◆ Excerpt provided ◆
Master/Grandmaster Pointing Retriever Test (MPR/GMPR)

PURPOSE

The purpose of APLA’s Master level test is to provide a format for Pointing Labradors to demonstrate the highest level of natural abilities and trained behaviors that the American Pointing Labrador Association tests. To accomplish this, all dogs entered are tested on Upland hunts and on both land and water retrieves and blinds. They are then scored on a noncompetitive basis in ten (10) categories. These categories are NOSE, COOPERATION, DESIRE, SEARCH, POINT, STEADINESS TO WING AND SHOT, LAND DOUBLE, WATER DOUBLE, LAND BLIND, and WATER BLIND. Nose, Cooperation, and Desire will be evaluated throughout all parts of the test. Search will be evaluated throughout all parts of the test except the Blind Retrieves. Point and Steadiness to Wing and Shot will be evaluated in the Upland Field. The tests are designed to prove at a high level the versatility of the Pointing Labrador as an all around working dog, bred and developed at the highest levels both for upland bird hunting on a variety of species and for waterfowl hunting.

◆ Information given ◆
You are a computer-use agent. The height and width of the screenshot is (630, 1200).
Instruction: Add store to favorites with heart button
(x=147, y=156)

* * *

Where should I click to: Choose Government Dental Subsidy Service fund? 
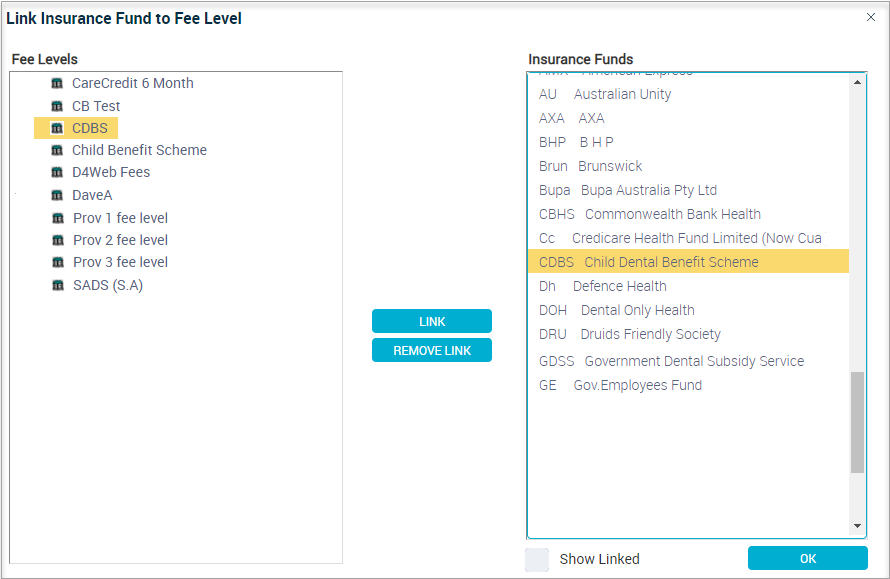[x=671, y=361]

◆ Instructions for the task ◆
Write the next part of the text on the Master/Grandmaster Pointing Retriever Test, picking up after its last sentence. These rows were drawn from a separate source.

◆ Response to this exercise ◆
Testing will be scored on a noncompetitive basis on a zero to five (O to 5) scale  in one half (1/2) point increments in each of the ten (10) categories. Any dog scoring a 2.5 or lower in any category will fail immediately and will not be allowed to continue the test. A minimum total score of 42 out of the 50 possible points is required in order to pass the test. While the test is demanding, experience shows that qualifying scores are attainable for dedicated hunters/trainers/handlers. A dog must be a Certified Pointer (CP) or a Certified Pointing Retriever (CPR) before running the test.

GENERAL OVERVIEW

UPLAND

In the upland Field each bird contact should be looked at as an opportunity to perform to

the APLA’s MPR/GMPR standard, Clearly showing natural signs of pointing.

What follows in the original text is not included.